Приблизившись, гости осторожно поклонились, неуверенно поглядывая на Святослава. Истота был старше – лет тридцати с небольшим, и выглядел как хороший кулачный боец: плечистый, мускулистый, со светло-голубыми глазами и небольшой темно-русой бородкой. Он немного мялся, как человек, не привыкший чего-то робеть. Блискун был моложе – лет двадцати шести или семи, ниже ростом, более худощавый, он имел выдающийся прямой нос, который придавал ему настырный вид, длинные тонкие брови, а бородку малость рыжеватую. Сейчас он держался из них двоих увереннее, глядел более дерзко. Он и начал речь, поздоровавшись.

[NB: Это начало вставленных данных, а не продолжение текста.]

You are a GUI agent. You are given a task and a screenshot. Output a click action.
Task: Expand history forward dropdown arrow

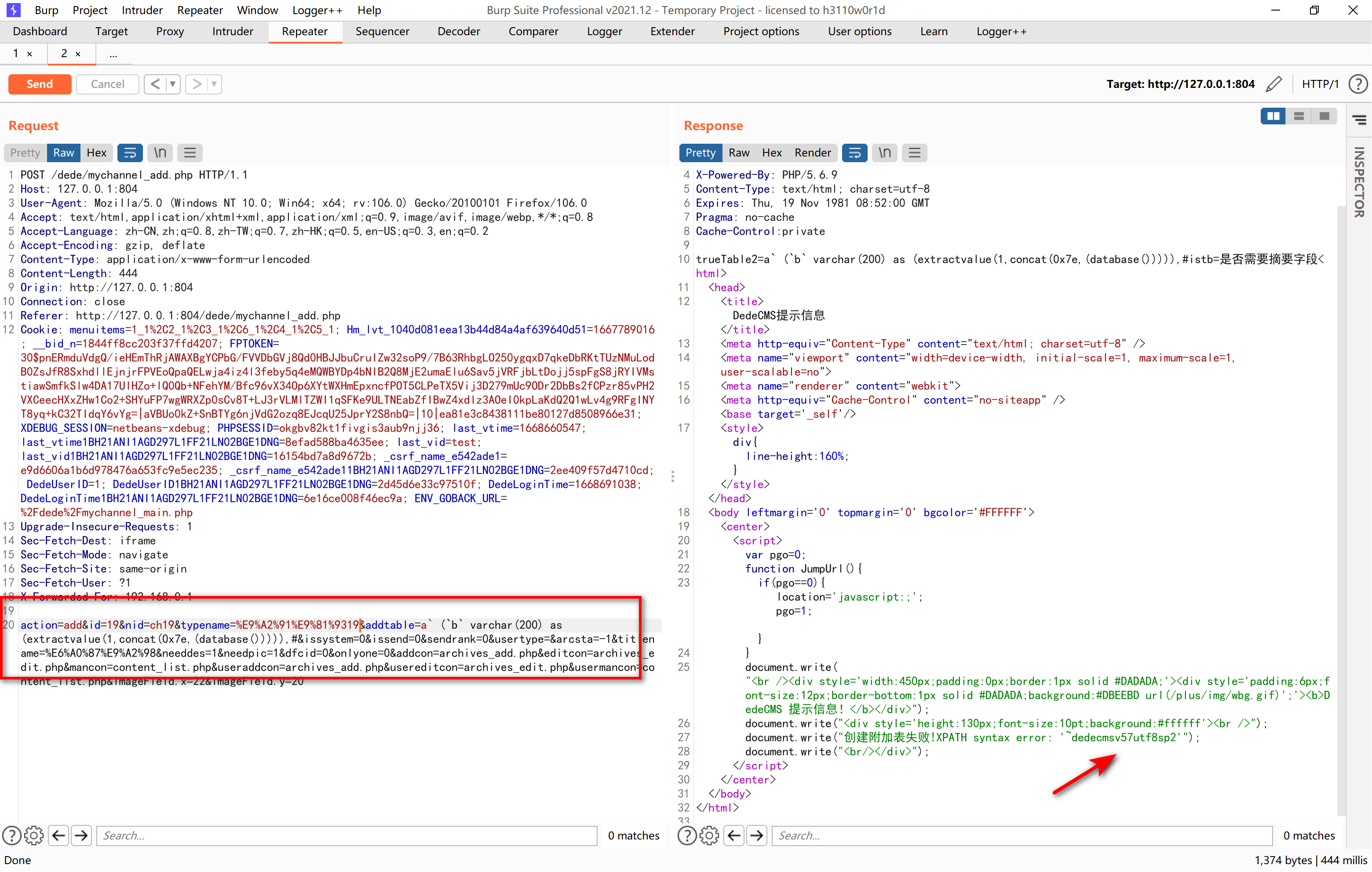click(214, 84)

– Мы, княже, прибыли к тебе по уговору со всеми нашими родичами. От моего отца, боярина Векожита, и от боярина Гостимила, и от всех их сыновей и зятьев. И от боярина Середогостя, Градимирова тестя. Здесь только твои люди, – Блискун огляделся, – и мы можем говорить прямо? Хотелось бы нам знать: что тебе ведомо о судьбе наших братьев, Градимира и Девяты? Ведомо ли тебе хоть что-то сверх того, о чем знают все? Может, до тебя доходило хоть что-то, о чем не знаю люди? Уж нам-то, родичам этих беглецов, ты мог бы сказать правду!

– Надо понимать, – Святослав вздохнул, – вам они тоже вестей не подавали?

– Хоть бы звук один! Но раз уж и ты ничего не ведаешь… – Блискун тоже слегка замялся. – Хотели бы мы знать хотя бы то… Винишь ли ты их в смерти Улеба Мистиновича.

– Могу сказать то же, что сказал на Святой горе, – с замкнутым видом ответил Святослав. – Никому неведомо, как вышло то дело. И пока я не знаю, какая на ком вина… я не могу винить никого, а особенно моих верных людей.

– Но если кто-то показал на Девяту и Грима, будто они увезли Улеба на смерть, а Градимир исчез в ту же ночь, что и Игмор с братией… Может, ты примешь у нас виру на случай их вины, и тогда мы будем знать, что у нас с тобой мир?

– Я? Виру?

– Ну да. Мы готовы, – Блискун оглянулся на Истоту, и тот кивнул, – выплатить тебе по четыре гривны серебра с каждого, то есть за каждого из наших родичей, то есть за Градимира и Девяту, как если бы они были виновны, хотя мы тоже не думаем, что они виновны. И мы будем знать, что наши роды чисты перед тобой, и ты… если возникнут еще какие раздоры… будешь нам другом и защитой.

Это путаное объяснение не слишком прояснило дело, и Святослав по привычке огляделся, отыскивая кого-нибудь из умных ближиков, чтобы растолковали.

И такой нашелся.

– Они хотят, – вполголоса пояснил Болва, придвинувшись к уху, – дать тебе серебра, чтобы ты защитил их от Свенельдича. Ведь те семеро – твои люди, тебе скорее прилично их простить и взять виру серебром. Свенельдича на это склонить едва ли выйдет.

– Ты – глава княжеского рода, – подхватил Блискун, – и если ты примешь виру, то кому другому требовать иной мести будет незаконно.

– Только будет нехудо заручиться согласием и княгини Эльги, – вставил Ивор. – Без нее это будет не слишком надежная сделка.

Святослав и просители посмотрели на него с досадой: замечание было верным, но надежда уговорить Эльгу взять серебро за кровь любимого сестрича выглядела уж очень слабой.

– А мы к княгине Желькиных девок подошлем, Градимирову женку, мать, сестру, прочий бабняк, ваш тоже, – предложил Болва. – Пусть-ка они всей толпой ей в ноги рухнут и плач подымут – смилуется она, откажется от кровной мести.

– Если Свенельдич до них доберется, то все, карачун парням, – добавил Истота, чьи светлые глаза светились почти детской печалью. – Не помилует, головы с плеч снимет. А наши парни коли и виноваты, так Игмор небось их на злое дело подбил. Да и тот для тебя радел, ему-то что с того Улеба? Хоть ты за них постой, княже, они ж тебе служили, за твоим столом сидели.